Primary Wound Closure with Skin Graft
On occasion, cutaneous defects that are large in one dimension and small in the other dimension present a situation in which partial primary wound closure is possible without making incisions other than to excise the standing cutaneous deformities that form as a result of primary wound repair.
Case 11
A 69-year-old woman developed melanoma in situ of the left cheek. Tumor-free margins around the skin lesion were obtained by the square technique (Fig. 16-12). The area requiring excision measured 5 × 2.8-cm. The linear and relatively narrow configuration of the planned excision created a situation in which partial primary wound repair after excision was a reasonable approach. The standing cutaneous deformity resulting from advancement of the borders of the wound after resection of the melanoma was excised and used as a full-thickness skin graft to repair the small (1 × 1.2-cm) persistent skin defect of the lower eyelid. A cutaneous advancement flap would have been the best alternative method of wound repair. Partial primary wound closure avoided the need for incisions perpendicular to RSTLs, which would have been necessary to create an advancement flap. It also reduced the area of dead space created during wound repair compared with that necessary with use of an advancement flap. This reduced the risk for development of a postoperative hematoma or seroma.
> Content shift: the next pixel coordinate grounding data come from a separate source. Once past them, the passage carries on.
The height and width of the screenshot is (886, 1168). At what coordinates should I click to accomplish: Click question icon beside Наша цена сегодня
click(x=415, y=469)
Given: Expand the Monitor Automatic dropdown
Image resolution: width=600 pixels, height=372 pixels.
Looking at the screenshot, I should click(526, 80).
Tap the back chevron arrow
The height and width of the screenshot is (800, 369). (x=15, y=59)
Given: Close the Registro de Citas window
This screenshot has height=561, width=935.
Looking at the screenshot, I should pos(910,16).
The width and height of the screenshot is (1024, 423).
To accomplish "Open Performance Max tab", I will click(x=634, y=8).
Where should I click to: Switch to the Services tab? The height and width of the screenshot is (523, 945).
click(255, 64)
FIGURE 16-12 Partial primary wound closure and full-thickness skin graft. A, A 5 × 2.8-cm melanoma in situ marked for excision. Anticipated standing cutaneous deformity (SCD) marked at inferior border of skin lesion. B, Melanoma excised. C, SCD excised. Partial primary wound repair completed. Excised SCD used as full-thickness skin graft (FTSG) to repair persistent 1 × 1.2-cm skin defect of lower eyelid. D, Gauze bolster in place over FTSG. E, F, Postoperative views at 4 months. No revision surgery performed.
Case 12
A 72-year-old woman presented with melanoma in situ of the left cheek. Tumor-free margins around the skin lesion were obtained by the square technique. The area requiring excision measured 6 × 2.75-cm (Fig. 16-13). Similar to Case 11, the area requiring resection had a relatively linear narrow configuration. For this reason, partial primary wound repair was planned with skin grafting of the remainder of the wound after removal of the melanoma. The advantages of selecting this surgical approach for wound repair were the same as those listed in Case 11.
FIGURE 16-13 Partial primary wound closure and full-thickness skin graft. A, A 6 × 2.75-cm melanoma in situ marked for excision. B, After excision of melanoma, wound repaired by partial primary closure. Standing cutaneous deformity excised at inferior aspect of wound used as full-thickness skin graft (FTSG) to repair superior portion of wound. C, Postoperative view at 3 years. No revision surgery performed.
References
1. Baker, SR. Reconstruction of facial defects. In: Cummings CW, Fredrickson JM, Harker LA, et al, eds. Otolaryngology—head and neck surgery. 3rd ed. Philadelphia: Mosby; 1998:527.
2. Baker, SR. Local cutaneous flaps in soft tissue augmentation and reconstruction in the head and neck. Otolaryngol Clin North Am. 1994; 27:139.
3. Baker, SR. Options for reconstruction in head and neck surgery. In: Cummings CW, Fredrickson JM, eds. Otolaryngology—head and neck surgery, Update 1. St. Louis: Mosby; 1989:192.
4. Walike, JW, Larrabee, WF, Jr. The note flap. Arch Otolaryngol. 1985; 111:430.
5. Baker, SR. Nasal cutaneous flaps. In: Baker SR, ed. Principles of nasal reconstruction. St. Louis: Mosby; 2002:103.
6. Clevens, RA, Baker, SR. Defect analysis and options for reconstruction. Otolaryngol Clin North Am. 1997; 30:495.